I already found band-aid solution, see my answer.

However, I still do not understand

  1. At what point script below is throttled - when it calls IMDS? or when IMDS calls STS?
  2. Why passing credentials from parent process to children did not help? It seems like throttling happens not at credentials request but at some later stage, smth like "verify credentials passed through env variables" or whatever.

Bounty will be awarded for the answering of any of these two questions, reference to the docs/source code are appreciated.

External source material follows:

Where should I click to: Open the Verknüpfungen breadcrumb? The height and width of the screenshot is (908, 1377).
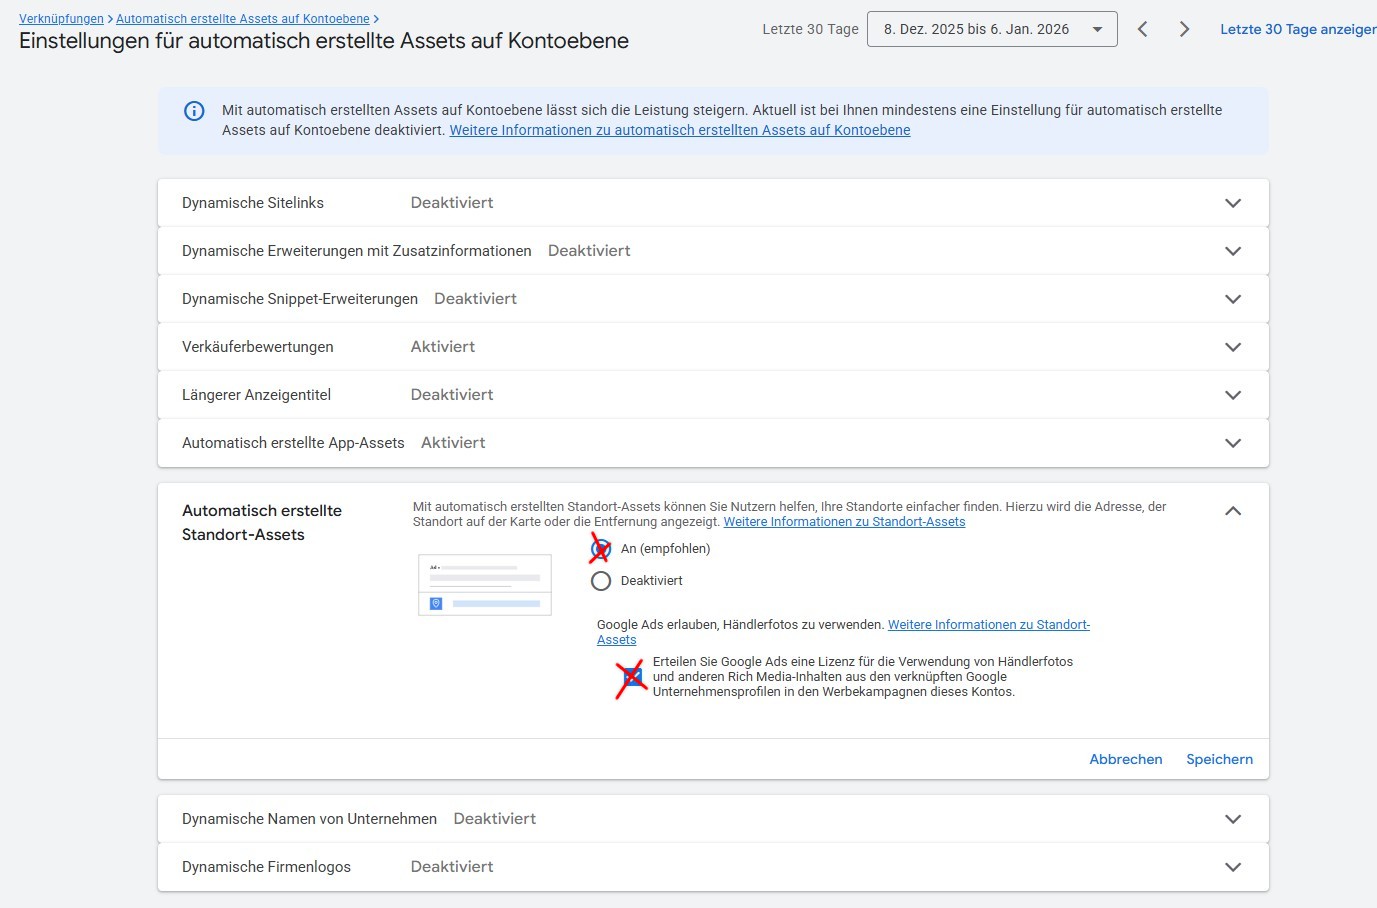[x=61, y=19]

Please do not suggest rewrite in Python or any other cool language, it is out of the scope in this question

Original question

I have an AWS EC2 host with 96 vCPUs

I execute following script which spans async child processes up to a certain limit (passed as a script param). Each async child process calls AWS CLI and exits

#!/bin/bash

function f() {
 p=$1
 echo "$(date) entering f($p)"
 aws sts get-caller-identity
 echo "$(date) leaving f($p)"
}

a=""
for i in {1..400}; do
  a="$a
  $i"
done

jobs_limit=$1

while read line; do
    jobs=$(jobs -r | wc -l)
    while [ $jobs -ge $jobs_limit ]; do
      sleep 0.1
      jobs=$(jobs -r | wc -l)
    done
    echo "$(f $line)" &
done < <(echo "$a")

wait

Problem: when there are more than 40 child processes, then some processes randomly get Unable to locate credentials. You can configure credentials by running "aws configure". error.

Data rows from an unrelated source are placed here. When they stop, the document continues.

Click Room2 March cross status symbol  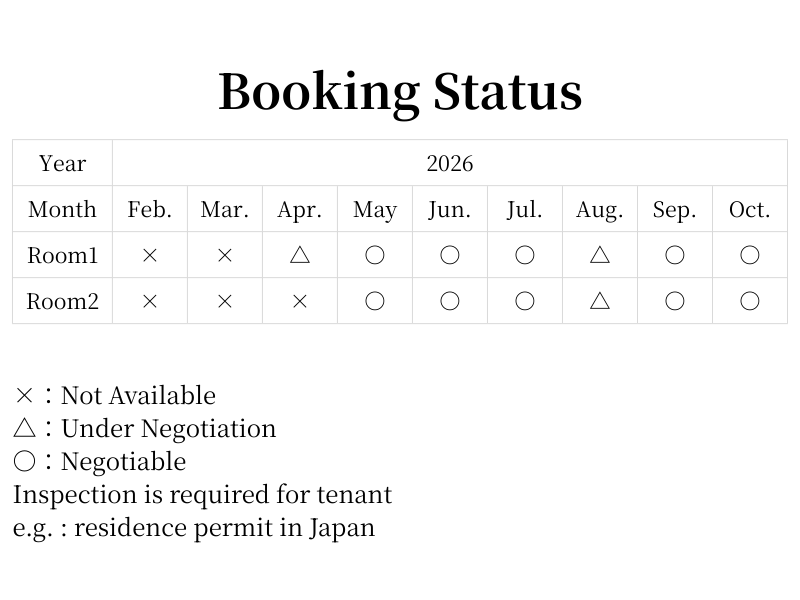pos(225,301)
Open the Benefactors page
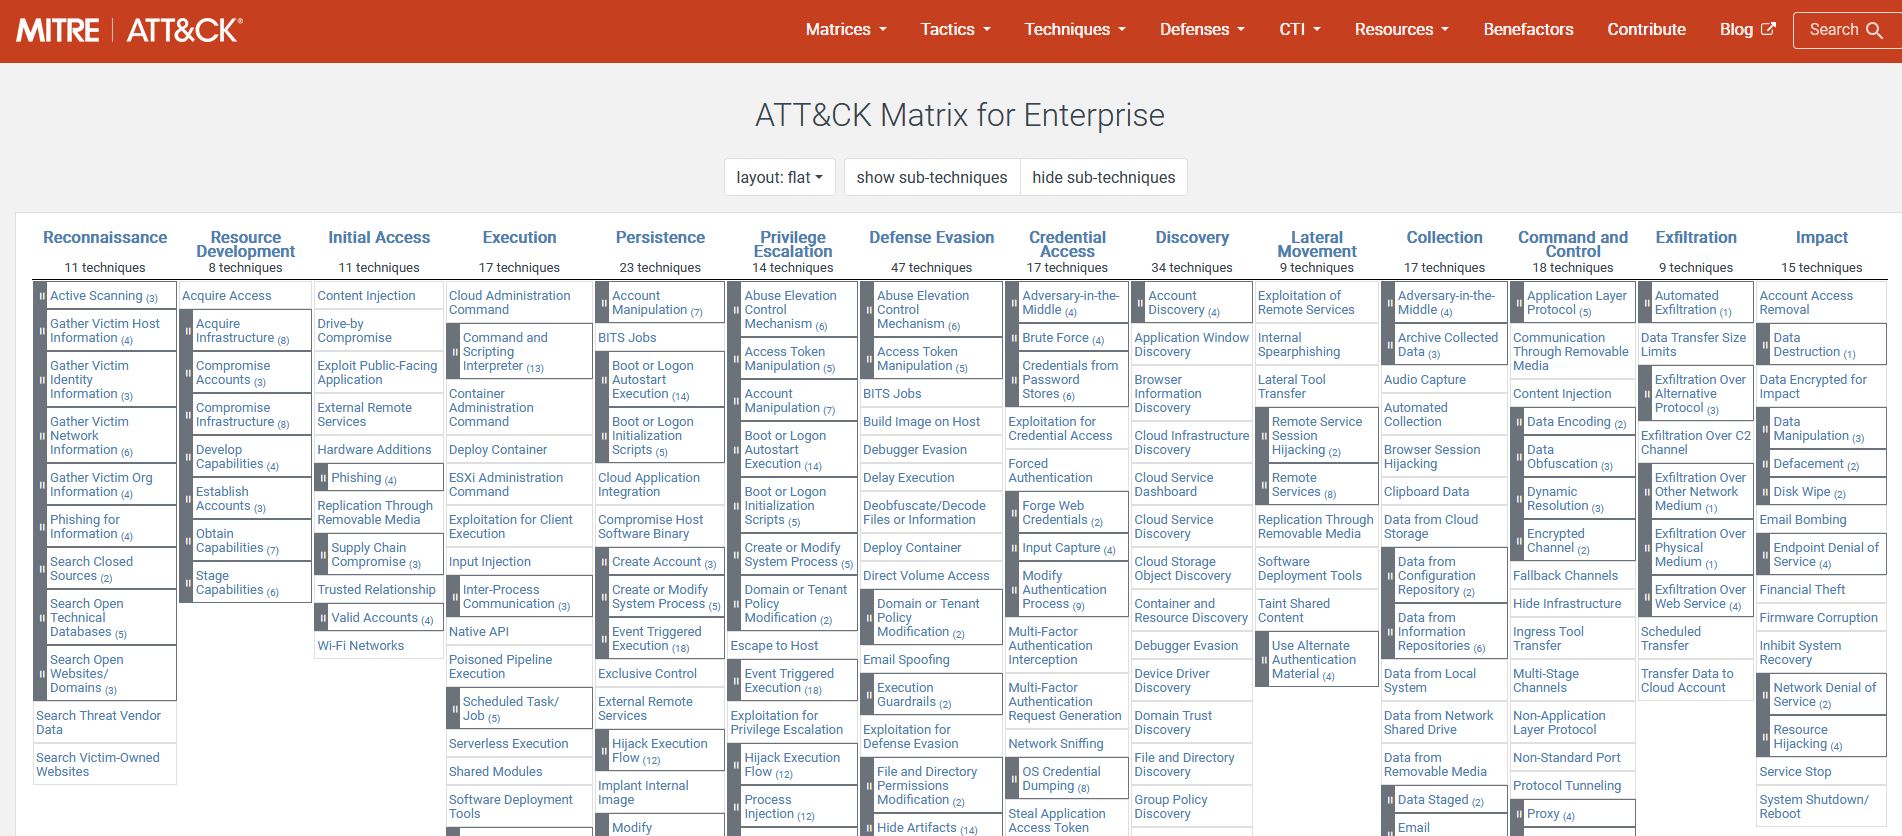Viewport: 1902px width, 836px height. coord(1528,30)
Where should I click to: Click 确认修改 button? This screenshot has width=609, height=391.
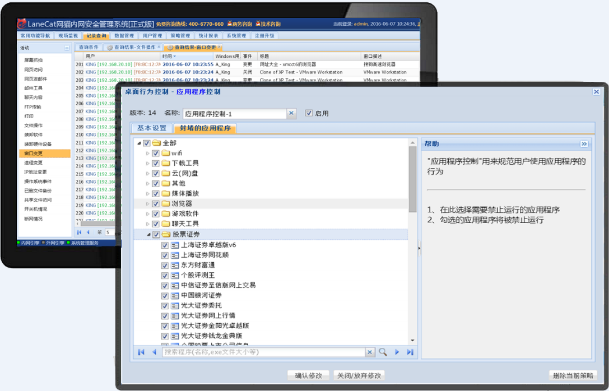coord(308,375)
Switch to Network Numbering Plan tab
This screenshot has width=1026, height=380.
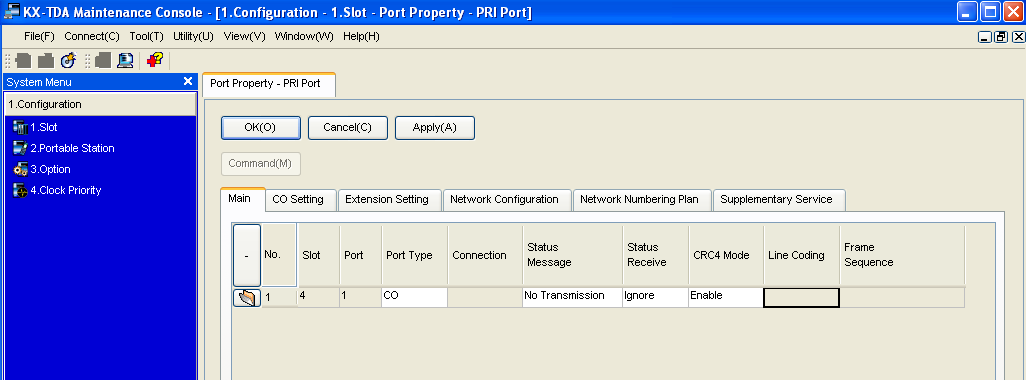639,199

Here is output when script is executed with different limits

sh-4.2$ /tmp/b.sh 40 2>&1 | egrep 'Unable to locate credentials' | wc -l
0

sh-4.2$ /tmp/b.sh 40 2>&1 | egrep 'Unable to locate credentials' | wc -l
0

sh-4.2$ /tmp/b.sh 44 2>&1 | egrep 'Unable to locate credentials' | wc -l
22

sh-4.2$ /tmp/b.sh 44 2>&1 | egrep 'Unable to locate credentials' | wc -l
7

sh-4.2$ /tmp/b.sh 48 2>&1 | egrep 'Unable to locate credentials' | wc -l
18

sh-4.2$ /tmp/b.sh 48 2>&1 | egrep 'Unable to locate credentials' | wc -l
14

As you see above, zero errors for 40, random number of errors when more than 40.

Can someone explain what's going on?


Had an idea that it may be calling /metadata endpoint to get creds and it limits somehow requests rate, so I changed to get creds in parent process and pass these to child but no luck

function f() {
 p=$1
 cc=$2
 echo "$(date) entering f($p)"
  k=$(echo $cc | jq .AccessKeyId -r)
  s=$(echo $cc | jq .SecretAccessKey -r)
  t=$(echo $cc | jq .Token -r)
  AWS_ACCESS_KEY_ID=$k AWS_SECRET_ACCESS_KEY=$s AWS_SESSION_TOKEN=$t aws sts get-caller-identity
 echo "$(date) leaving f($p)"
}

...

creds=$(curl http://169.254.169.254/latest/meta-data/iam/security-credentials/EMRJobFlowRole)

...

   echo "$(f $line $creds)" &

...
1

There are 1 answers

2
Alexander Pavlov On

@jarmod pointed me to right direction. If I reduce the rate at which I span children, then problem goes away.

See extra sleep 0.050 at the end of the loop.

#!/bin/bash

function f() {
 p=$1
 echo "$(date) entering f($p)"
 aws sts get-caller-identity
 echo "$(date) leaving f($p)"
}

a=""
for i in {1..400}; do
  a="$a
  $i"
done

jobs_limit=$1

while read line; do
    jobs=$(jobs -r | wc -l)
    while [ $jobs -ge $jobs_limit ]; do
      sleep 0.050
      jobs=$(jobs -r | wc -l)
    done
    echo "$(f $line)" &

    # Otherwise IMDS throttles us
    sleep 0.05

done < <(echo "$a")

wait

Still open question: if it is IMDS related issue, then why it does not work when I pass credentials to every child process? Why does it call IMDS in this scenario?